COVID / BLACK LIVES MATTER / ABORIGINAL DEATHS IN CUSTODY / SOLIDARITY … WHERE TO FROM HERE? 

We need to take good reflection time to ask how the Church, and how we as people of a parish, might learn from this COVID time – how we can embrace new passion to connect – with each other – and much more widely with others too. 

During COVID, so much human yearning and goodness and hope has been expressed and continues to be expressed especially in countries where the COVID threat is still very high. 

As well, we have now seen the remarkable solidarity movements of recent times, expressing what is like a tectonic shift of historically suppressed energy; energy regarding the inequalities experienced by so many black people, coloured people, indigenous people – people who are not part of the dominant group, or the colonising culture. And significantly, many who are part of the dominant group or historical colonising culture have joined this solidarity in various ways – people not blocking out human experience, even if it means sharing the sting of what their own/our own history presumed to have the right to do and be. 

The stories behind these movements – and yearnings for well being and change being spoken of throughout the world in this COVID time – are enormously relevant raw materials for us to put into the context of our reason for gathering in faith. In those stories and yearnings Jesus would extend his heart and hand – the Gospel would ring out – and the Kingdom would bring connection, belonging and healing. 

POSSIBILITY

Hopefully, the opening of our church and others can inspire some new possibilities for us; possibilities discovered and learned as we faithfully observe the signs of the times.

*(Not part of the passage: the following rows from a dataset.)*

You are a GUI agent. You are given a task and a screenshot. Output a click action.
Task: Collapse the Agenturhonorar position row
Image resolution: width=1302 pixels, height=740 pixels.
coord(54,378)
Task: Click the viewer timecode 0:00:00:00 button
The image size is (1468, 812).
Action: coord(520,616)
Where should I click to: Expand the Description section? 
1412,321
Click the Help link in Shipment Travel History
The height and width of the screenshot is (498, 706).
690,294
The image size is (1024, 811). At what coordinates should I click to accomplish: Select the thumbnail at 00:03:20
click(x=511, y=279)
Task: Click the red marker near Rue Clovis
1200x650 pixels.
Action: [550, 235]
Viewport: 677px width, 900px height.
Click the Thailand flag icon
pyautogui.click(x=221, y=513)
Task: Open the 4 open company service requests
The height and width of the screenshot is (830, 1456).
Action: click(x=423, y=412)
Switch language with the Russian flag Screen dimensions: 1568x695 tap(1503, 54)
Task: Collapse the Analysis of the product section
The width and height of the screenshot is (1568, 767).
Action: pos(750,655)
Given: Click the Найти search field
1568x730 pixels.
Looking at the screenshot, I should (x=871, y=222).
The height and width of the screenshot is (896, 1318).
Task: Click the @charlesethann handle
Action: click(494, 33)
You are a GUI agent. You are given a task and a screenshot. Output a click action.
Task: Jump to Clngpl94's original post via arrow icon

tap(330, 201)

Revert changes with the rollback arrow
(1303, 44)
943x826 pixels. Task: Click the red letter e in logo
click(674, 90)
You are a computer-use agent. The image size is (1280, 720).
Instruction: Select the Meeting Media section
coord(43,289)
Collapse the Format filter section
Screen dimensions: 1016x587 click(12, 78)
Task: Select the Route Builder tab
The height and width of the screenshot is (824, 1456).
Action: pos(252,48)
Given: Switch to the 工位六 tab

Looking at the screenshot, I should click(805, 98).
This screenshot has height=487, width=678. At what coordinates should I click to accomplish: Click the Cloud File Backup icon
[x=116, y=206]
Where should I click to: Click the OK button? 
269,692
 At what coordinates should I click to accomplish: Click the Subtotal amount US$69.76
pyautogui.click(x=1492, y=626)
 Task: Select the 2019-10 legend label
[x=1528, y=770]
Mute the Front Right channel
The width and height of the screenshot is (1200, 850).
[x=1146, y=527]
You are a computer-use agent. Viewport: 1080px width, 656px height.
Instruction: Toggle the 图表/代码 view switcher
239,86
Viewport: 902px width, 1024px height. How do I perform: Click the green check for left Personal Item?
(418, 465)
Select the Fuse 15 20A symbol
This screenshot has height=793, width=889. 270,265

The Second Vatican Council back in the 1960’s was a historic and ground breaking time of the Church that is still trying to find its way more effectively into the faith that’s lived and shared by us today. Let’s finish this blog post with the opening paragraph of one of that Council’s most important documents entitled Gaudium et Spes .. which means Joy and Hope and was the document about the call of The Church in the Modern World. The intro to that document could be applied pretty directly to our call amidst the world’s yearnings in COVID times, as many people struggle with grief and/or livelihood all over the world ..  and as many all over the world seek for human inclusion and recognition of those on the margins or traditionally without society’s power. Here’s that historic paragraph from the Church from 1965: (with inclusive gender language adaption) – May it enthuse and inspire us forward in faith at this momentous time:

The joys and the hopes, the griefs and the anxieties of the people of this age, especially those who are poor or in any way afflicted, these are the joys and hopes, the griefs and anxieties of the followers of Christ. Indeed, nothing genuinely human fails to raise an echo in their hearts. For theirs is a community composed of people. United in Christ, they are led by the Holy Spirit in their journey to the Kingdom of their Father and they have welcomed the news of salvation which is meant for every person. That is why this community realises that it is truly linked with humankind and its history by the deepest of bonds.  (Gaudium et Spes – The Church in the Modern World #1)


With friendship in God’s mission

fr Paul

and P.S. /  I’ll re-quote the words of that parishioner after Mass on Sunday – because in a way they’re a bit like a one line summary of  this blog post:

‘I really felt part of reaching to others by being part of the Mass here today – I hope we can keep doing more things to make new connections.’